I got it a little early, but my wife got me a Rock River AR-15 and a 1000 rounds ammo! :mrgreen: How sweet is that?!!! :smt033
I got her a new Remington .22 rifle. I have to admit that I was a bit nervous about how she would react. I've never given her a gun before and this was her first rifle. Anyway, I found myself out in a freaking blizzard shooting it with her because she couldn't wait until the next day even to try it out! :smt023 Now she wants to go rabbit hunting! I gave her a rifle but I got a new hunting partner in return! :smt023

Other than the Rock River and the hunting partner, I got some slippers, new hunting camo and a video game for our Wii. Pretty good Christmas in all, except I could have done without the 3 feet of snow! Man, I am tired of shoveling already!


----------



## buck32 (May 26, 2008)

I had to buy a snowblower yesterday due to the 2 1/2 to 3 foot snow drifts across my driveway and around the garage. My wife asked me to buy that now for her birthday in April. 

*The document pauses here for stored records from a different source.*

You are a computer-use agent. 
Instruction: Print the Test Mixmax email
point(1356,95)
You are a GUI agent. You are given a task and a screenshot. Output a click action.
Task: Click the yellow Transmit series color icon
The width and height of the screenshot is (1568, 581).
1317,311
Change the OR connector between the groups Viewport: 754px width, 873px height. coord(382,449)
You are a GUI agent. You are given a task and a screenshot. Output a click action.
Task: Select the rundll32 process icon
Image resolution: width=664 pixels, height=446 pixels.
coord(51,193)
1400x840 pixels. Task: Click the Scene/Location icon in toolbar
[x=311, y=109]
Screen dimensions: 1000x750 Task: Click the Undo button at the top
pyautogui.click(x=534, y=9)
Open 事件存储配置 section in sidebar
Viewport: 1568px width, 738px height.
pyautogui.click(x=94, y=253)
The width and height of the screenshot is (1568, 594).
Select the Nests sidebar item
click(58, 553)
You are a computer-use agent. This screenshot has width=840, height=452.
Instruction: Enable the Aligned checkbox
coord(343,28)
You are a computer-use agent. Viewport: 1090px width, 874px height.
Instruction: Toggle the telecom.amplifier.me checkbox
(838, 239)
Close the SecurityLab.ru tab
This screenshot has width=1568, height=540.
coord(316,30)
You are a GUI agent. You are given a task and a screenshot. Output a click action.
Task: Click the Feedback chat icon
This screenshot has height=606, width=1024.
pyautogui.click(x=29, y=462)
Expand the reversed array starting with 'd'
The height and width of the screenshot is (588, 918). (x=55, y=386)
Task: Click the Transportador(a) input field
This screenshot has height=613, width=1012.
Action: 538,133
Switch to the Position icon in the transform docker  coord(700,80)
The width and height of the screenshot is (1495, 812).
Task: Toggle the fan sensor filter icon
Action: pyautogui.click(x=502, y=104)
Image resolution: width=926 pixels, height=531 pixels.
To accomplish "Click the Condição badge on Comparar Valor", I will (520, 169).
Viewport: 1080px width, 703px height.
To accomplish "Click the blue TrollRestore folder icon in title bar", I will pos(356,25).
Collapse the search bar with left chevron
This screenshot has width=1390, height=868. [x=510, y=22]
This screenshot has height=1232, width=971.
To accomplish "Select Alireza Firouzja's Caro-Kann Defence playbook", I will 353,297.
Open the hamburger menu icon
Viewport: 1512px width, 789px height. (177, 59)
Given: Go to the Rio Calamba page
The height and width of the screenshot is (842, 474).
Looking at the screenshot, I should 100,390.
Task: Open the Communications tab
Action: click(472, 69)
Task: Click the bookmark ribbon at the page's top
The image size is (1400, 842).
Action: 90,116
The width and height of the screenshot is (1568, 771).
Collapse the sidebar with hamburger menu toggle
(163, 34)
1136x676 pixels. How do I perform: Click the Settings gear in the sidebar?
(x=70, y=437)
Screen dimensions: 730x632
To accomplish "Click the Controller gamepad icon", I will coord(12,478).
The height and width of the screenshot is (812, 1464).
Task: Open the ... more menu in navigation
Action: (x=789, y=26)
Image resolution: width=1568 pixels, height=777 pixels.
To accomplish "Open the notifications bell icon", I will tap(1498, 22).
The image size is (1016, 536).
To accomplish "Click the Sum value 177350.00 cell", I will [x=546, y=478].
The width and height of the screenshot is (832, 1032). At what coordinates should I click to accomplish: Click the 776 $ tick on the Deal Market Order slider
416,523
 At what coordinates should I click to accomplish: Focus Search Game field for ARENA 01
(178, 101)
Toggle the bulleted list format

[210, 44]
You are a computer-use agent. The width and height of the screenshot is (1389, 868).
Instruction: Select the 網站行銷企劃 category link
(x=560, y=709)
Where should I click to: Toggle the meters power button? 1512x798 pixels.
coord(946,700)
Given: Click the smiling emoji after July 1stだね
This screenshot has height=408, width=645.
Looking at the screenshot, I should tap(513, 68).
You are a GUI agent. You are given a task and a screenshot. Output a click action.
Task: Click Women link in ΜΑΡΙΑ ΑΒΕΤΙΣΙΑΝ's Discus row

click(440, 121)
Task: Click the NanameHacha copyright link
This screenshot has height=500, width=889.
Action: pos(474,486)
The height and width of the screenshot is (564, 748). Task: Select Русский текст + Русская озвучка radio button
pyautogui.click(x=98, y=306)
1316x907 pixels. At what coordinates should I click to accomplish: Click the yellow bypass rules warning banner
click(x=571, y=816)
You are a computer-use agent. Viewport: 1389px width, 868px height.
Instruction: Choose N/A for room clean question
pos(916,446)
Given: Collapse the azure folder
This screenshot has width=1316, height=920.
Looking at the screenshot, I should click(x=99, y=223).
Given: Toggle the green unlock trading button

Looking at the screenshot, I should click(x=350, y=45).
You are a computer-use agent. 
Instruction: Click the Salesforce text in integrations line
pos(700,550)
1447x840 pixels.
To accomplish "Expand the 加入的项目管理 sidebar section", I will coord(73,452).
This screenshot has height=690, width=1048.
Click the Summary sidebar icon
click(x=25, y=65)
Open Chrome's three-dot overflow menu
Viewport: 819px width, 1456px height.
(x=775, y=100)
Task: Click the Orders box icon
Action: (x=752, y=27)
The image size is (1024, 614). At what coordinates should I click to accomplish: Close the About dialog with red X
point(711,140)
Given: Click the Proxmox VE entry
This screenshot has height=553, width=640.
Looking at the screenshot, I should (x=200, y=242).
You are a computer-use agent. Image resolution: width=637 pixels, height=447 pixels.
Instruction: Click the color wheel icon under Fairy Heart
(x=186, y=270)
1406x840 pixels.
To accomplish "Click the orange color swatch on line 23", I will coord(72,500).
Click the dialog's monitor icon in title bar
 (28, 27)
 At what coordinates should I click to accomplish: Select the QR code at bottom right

Wonder if she will ever use it? LOL:smt082


----------



## tekhead1219 (May 16, 2008)

Wife got me an HCS ultrasonic gun cleaner, a Lee 1000 Pro reloading press w/9mm dies, a clip draw for my LCP, and a shirt. Hanging on to this one.:smt023


----------



## stetson (May 5, 2006)

I got lighted key board and bunch of trinkets.Paying for two college tuitions for next decade so I am going to be broke for a while.I may go back to working two jobs for some extra hobby cash.


----------



## SuckLead (Jul 4, 2006)

I got an Xbox 360 and a bunch of games. And mom made me some dolls, I love those.

My guns all got presents, too. Mostly ammo and cleaning supplies, but my Rem 700 got her bipod.


----------



## banjar (Dec 11, 2008)

I also got a Rock River Elite. Have to buy my own ammo though. I bought the wife a Bersa mini 9 for her birthday/xmas pics to come soon.


----------



## rccola712 (Aug 26, 2008)

i got a henry repeating arms golden boy .22lr pictures are on another thread if you wanna see. i also got ski boots, a subscription to guns and ammo, and the band of brothers series, it was very, very merry Christmas!


----------



## DJ Niner (Oct 3, 2006)

SuckLead said:


> I got an Xbox 360 and a bunch of games. And mom made me some dolls, I love those.
> 
> My guns all got presents, too. Mostly ammo and cleaning supplies, but my Rem 700 got her bipod.


Now she can stand-up all by herself.

They grow up so fast... :smt022 *sniff*

:mrgreen:


----------